### Text block:
● ● ● ● ● ● ●

This document describes the design, configuration, and execution lifecycle of the Zero-Script Multi-Host Telemetry and Control Plane within systems-manager.


1. Architectural Overview

Historically, executing systems operations (such as updates, service control, package tracking, or filesystem actions) on remote target hosts required deploying a standalone systems manager daemon or MCP instance on every single machine. This introduced massive operational complexity, security policy fragmentation, and tool sprawl.

systems-manager resolves this with a Centralized Controller pattern utilizing Zero-Script SSH Tunneling and Python Serialization:

graph TD
    A[MCP Client / IDE] -->|mcp_tool_call target_host='node-alpha'| B[Systems Manager Controller Host]
    B -->|1. Resolve Connection info| C[(inventory.yaml)]
    B -->|2. Serialize Payload / remote_eval| D[SSH Tunnel Connection]
    D -->|3. Remote Execution| E[Target Remote Host 'node-alpha']
    E -->|4. Return Output| D
    D -->|5. Local Deserialization| B
    B -->|6. Return Tool Result| A

Pre-bound Virtual Host Namespacing (Multiplexer Integration)

To optimize the developer and AI agent experience in IDEs (like Antigravity), we avoid requiring the AI agent to remember to supply target_host explicitly on every call. Instead, the mcp-multiplexer reads inventory.yaml and exposes host-specific pre-bound virtual sub-servers using namespaced prefixes (e.g. sys_r510__run_command).

graph TD
    subgraph Client / IDE Layer
        A[MCP Client or IDE] -->|Interact with| B[Unified mcp-multiplexer]
        B -->|Dynamically parses| C[(inventory.yaml)]
        B -->|Generates namespaced virtual servers| D["sys_<host>__ (Virtual Subprocess)"]
    end

    subgraph Centralized Controller Layer (Zero Remote Daemons)
        D -->|Prefills Target Host Env| E[Centralized Systems Manager Instance]
        E -->|Executes remote_eval over SSH| F["Remote Target Host: <host>"]
        F -->|Runs inline standard library| G[Python 3 Inline Runtime]
    end

    style D fill:#f9f,stroke:#333,stroke-width:2px
    style E fill:#bbf,stroke:#333,stroke-width:2px
    style G fill:#bfb,stroke:#333,stroke-width:2px

This virtual namespacing maintains a single centralized executable on the controller host with zero remote daemons.

Key Design Pillars:

  • Zero Remote Dependencies: Remote target hosts require only standard SSH access and a basic Python interpreter installed. No systems-manager daemons, systemd services, or configuration files are deployed on the target hosts.
  • Single Source of Truth: Remote targets are defined in a unified inventory.yaml following the standard agent-utilities conventions.
  • Explicit Parameter Routing: Tool calls include an optional target_host parameter. When omitted, operations run locally on the controller. When provided, they are wrapped and run remotely via SSH.

● ● ● ● ● ● ●

### Rows:
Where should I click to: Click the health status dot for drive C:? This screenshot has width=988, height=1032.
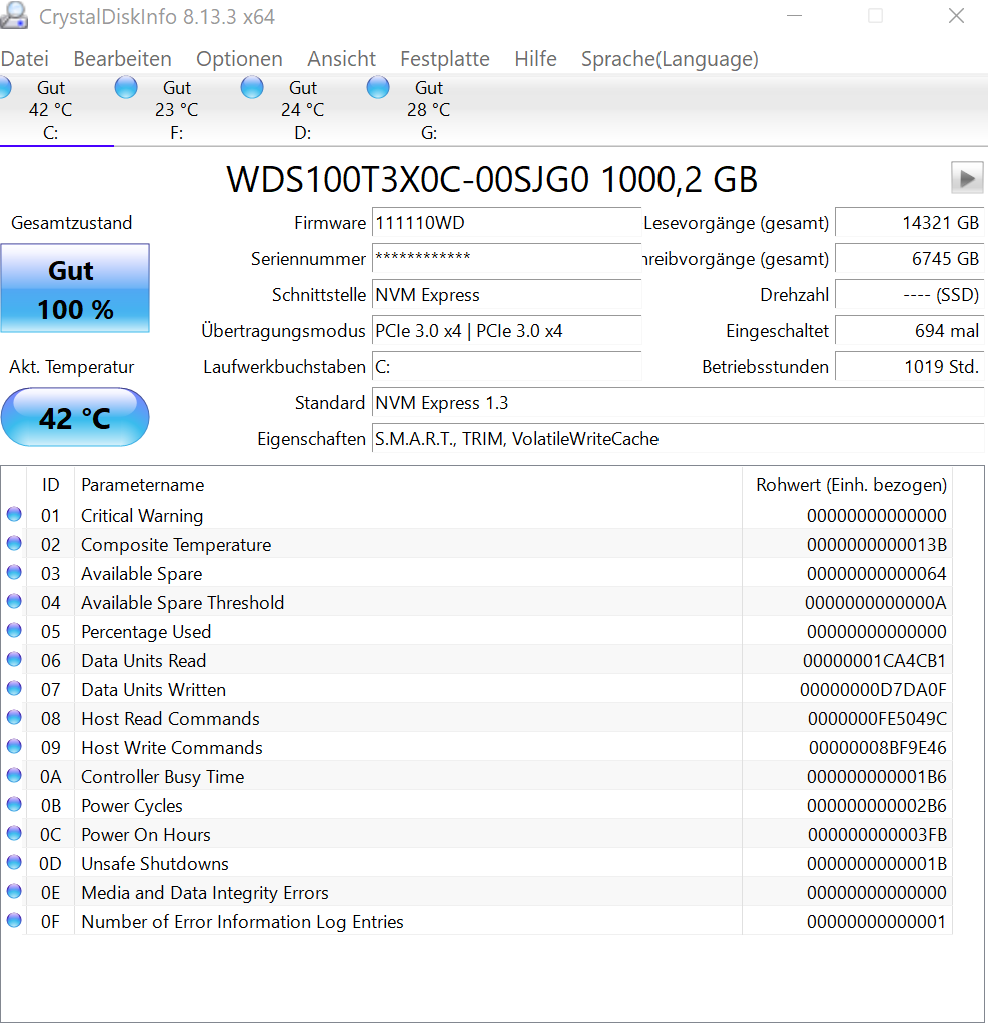point(5,87)
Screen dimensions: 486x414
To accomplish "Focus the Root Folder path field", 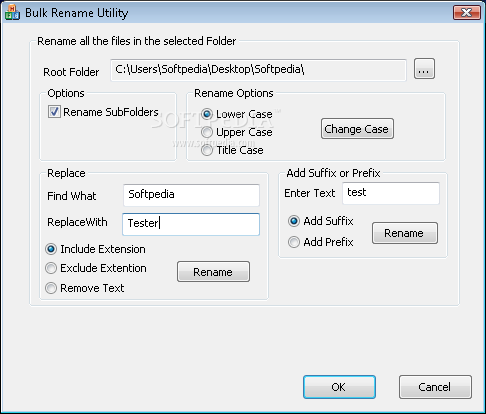I will tap(258, 70).
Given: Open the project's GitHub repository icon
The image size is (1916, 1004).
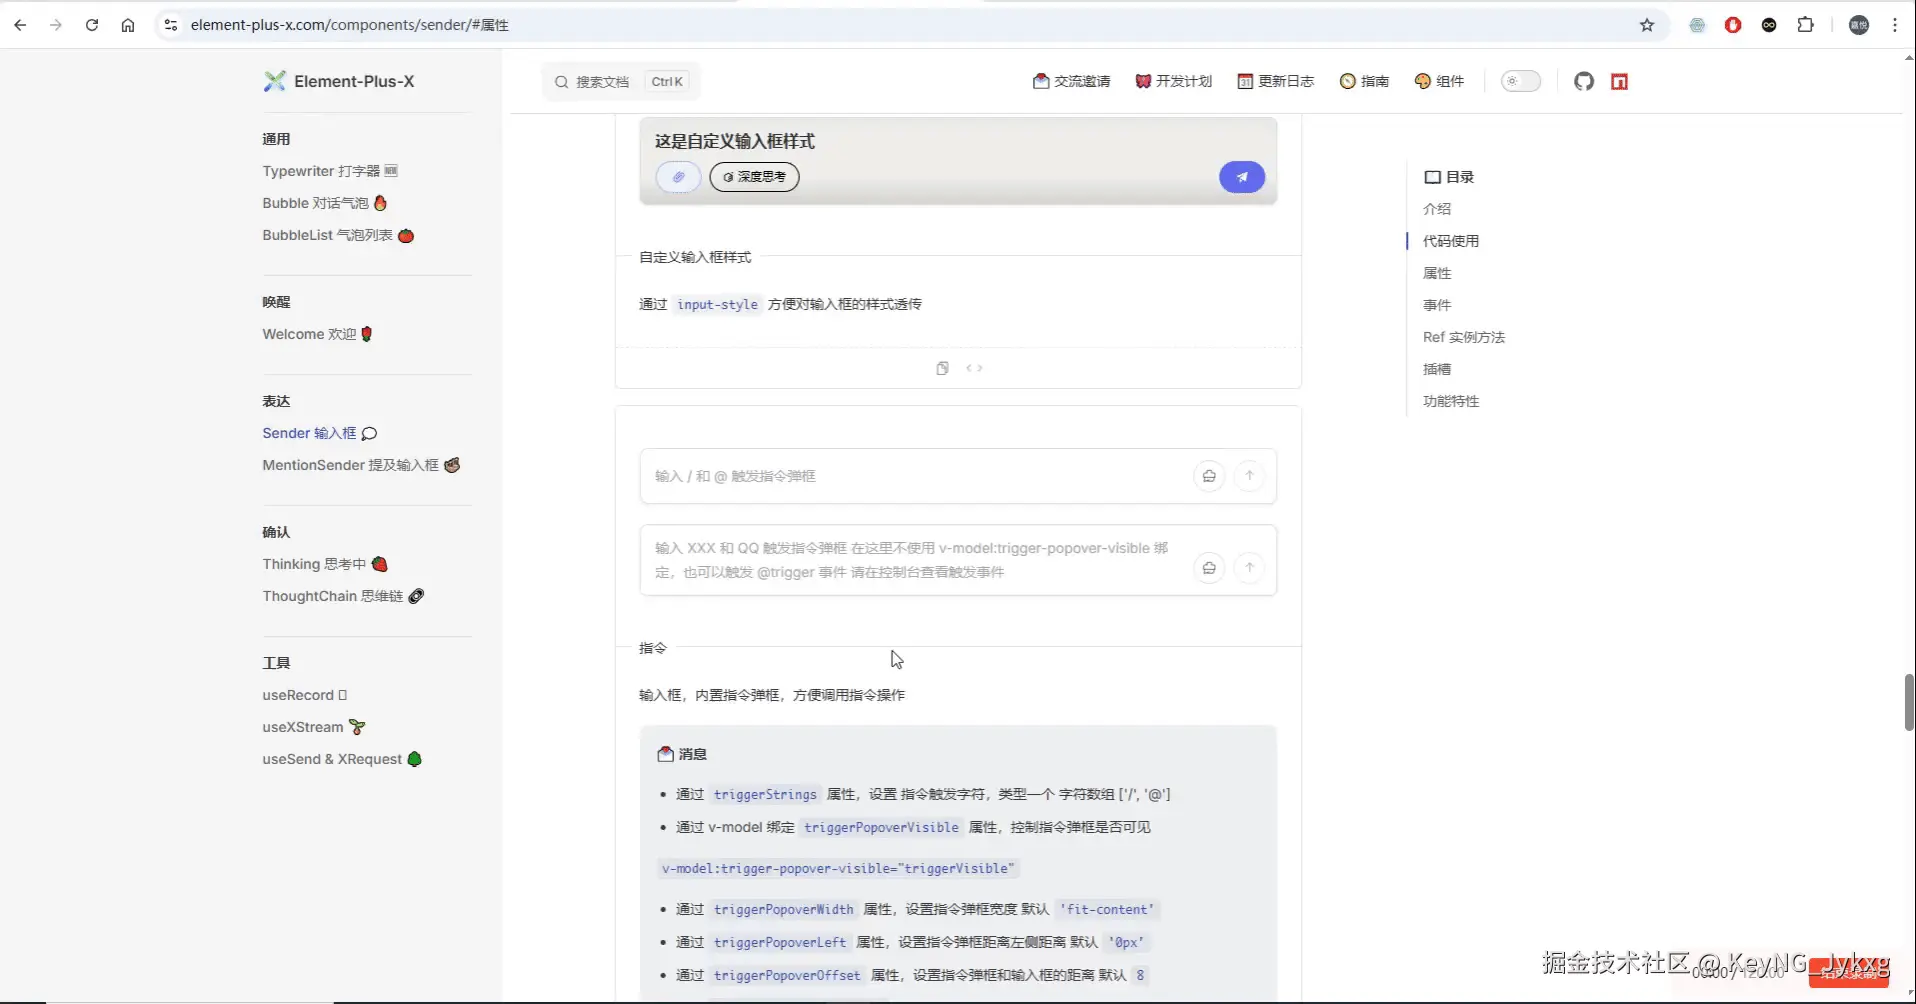Looking at the screenshot, I should (1583, 82).
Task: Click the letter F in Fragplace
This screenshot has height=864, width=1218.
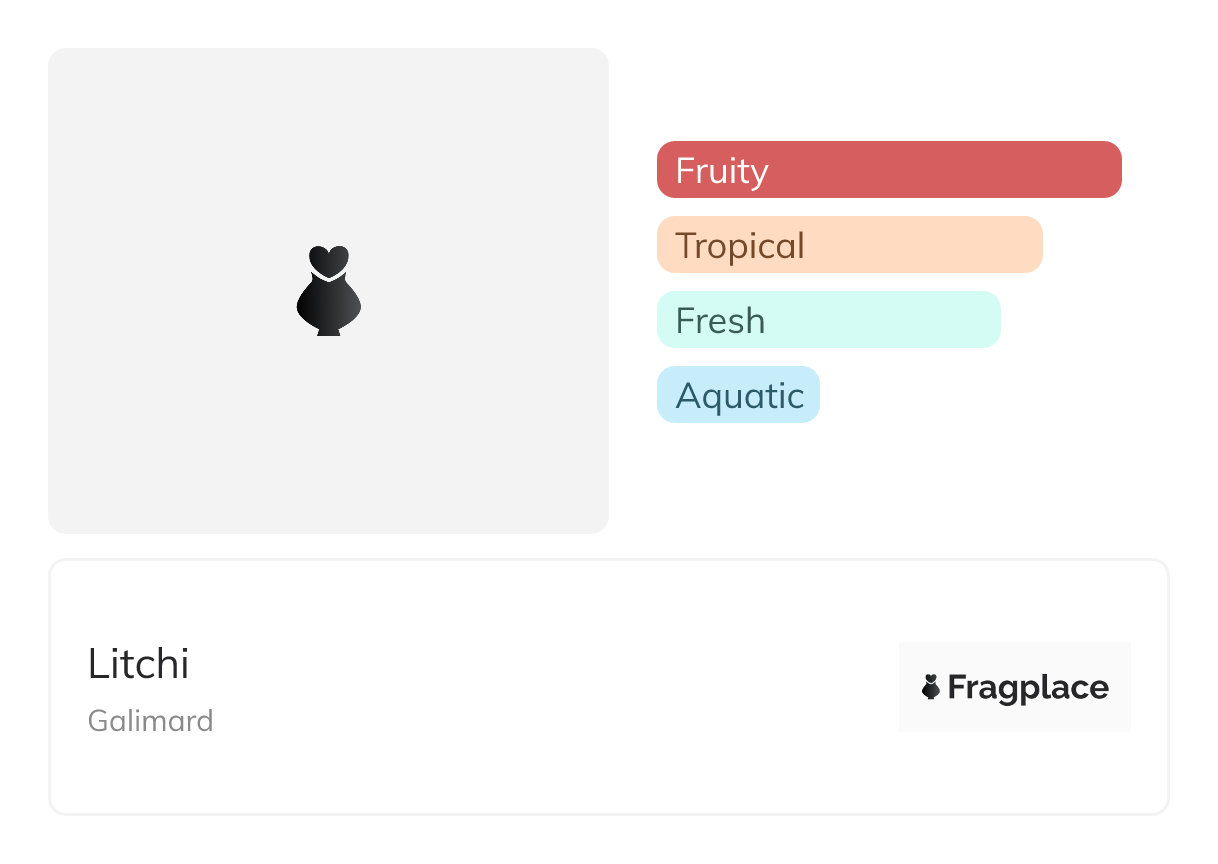Action: pos(957,688)
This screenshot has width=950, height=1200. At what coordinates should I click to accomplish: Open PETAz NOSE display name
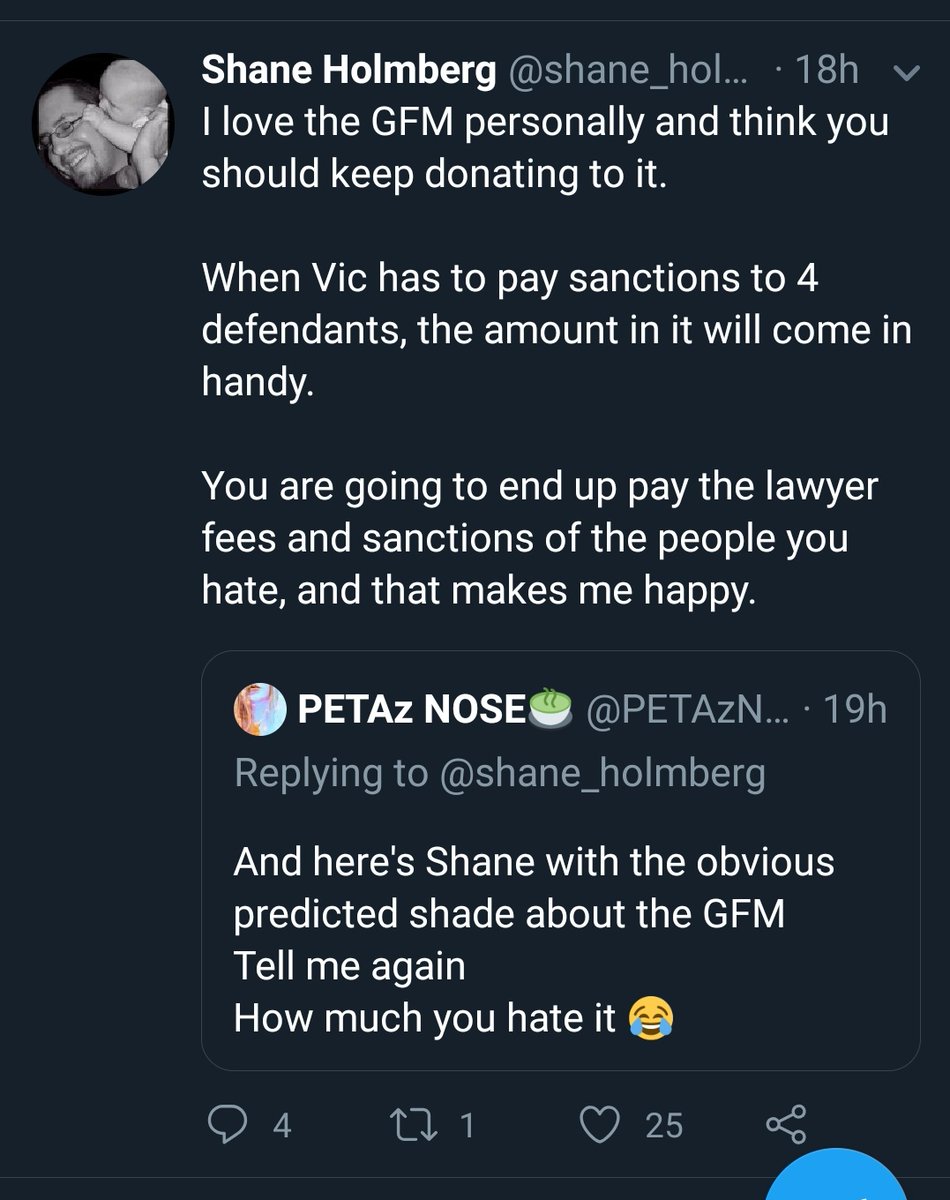tap(411, 709)
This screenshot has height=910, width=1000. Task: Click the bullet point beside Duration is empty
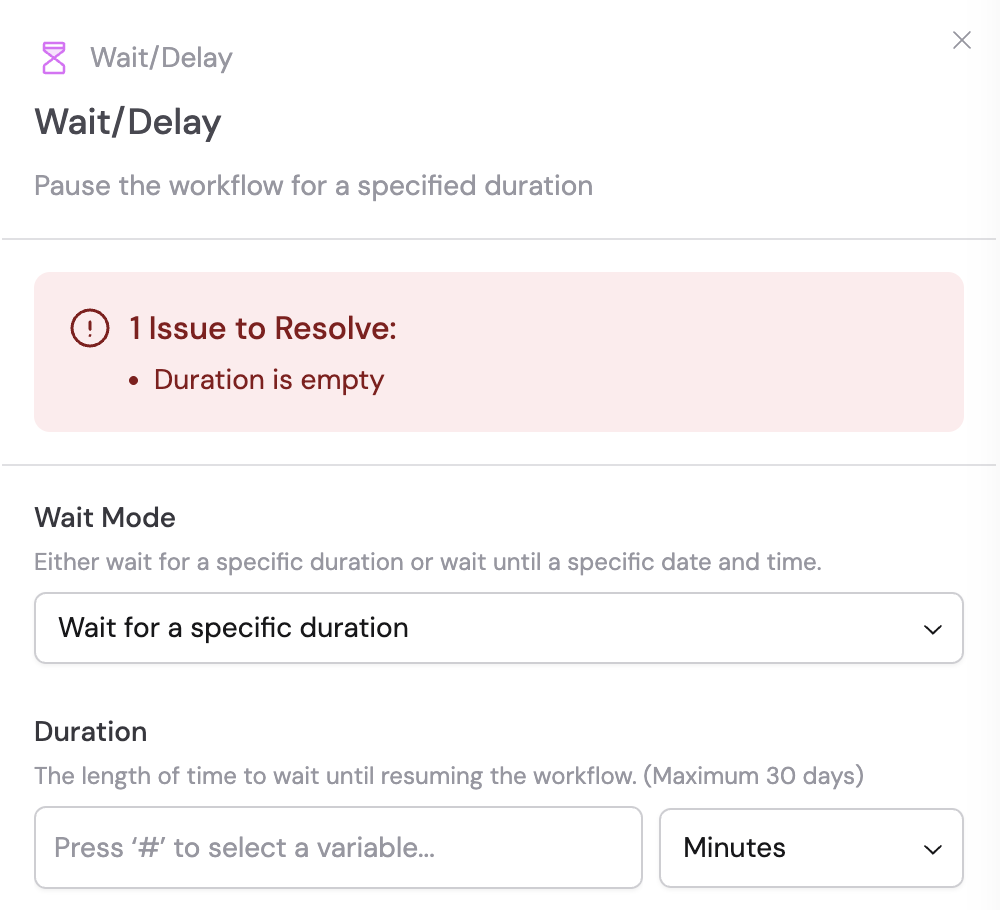[x=133, y=380]
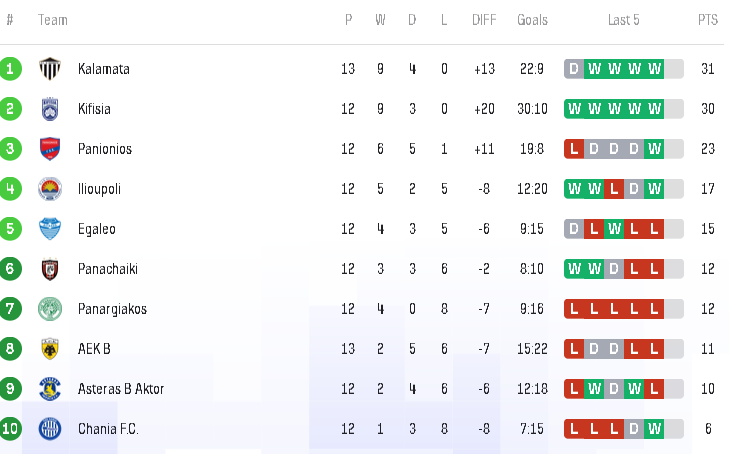Screen dimensions: 729x454
Task: Sort standings by DIFF column header
Action: pos(484,20)
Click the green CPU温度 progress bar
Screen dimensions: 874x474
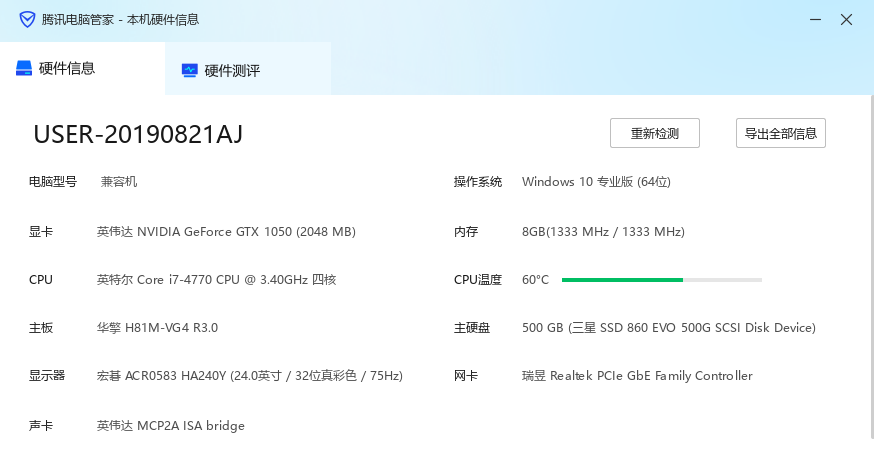(622, 280)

● ● ● ● ● ● ●

### What this exercise asks:
A - Using the control plane description, explain in one to three sentences why the mcp-multiplexer exposes host-specific pre-bound virtual sub-servers.
B - According to the control plane description, what do remote target hosts need?
C - Rewrite the part of the control plane description that begins with the words containing "This document describes" and ends with "Plane within systems-manager.", replacing "systems-manager" with "fleet-manager".

### Task answers:
A - It does this so the AI agent does not have to remember to supply target_host explicitly on every call. Reading inventory.yaml and exposing namespaced sub-servers such as sys_r510__run_command improves the experience for developers and AI agents in IDEs.

B - Only standard SSH access and a basic Python interpreter.

C -
This document describes the design, configuration, and execution lifecycle of the Zero-Script Multi-Host Telemetry and Control Plane within fleet-manager.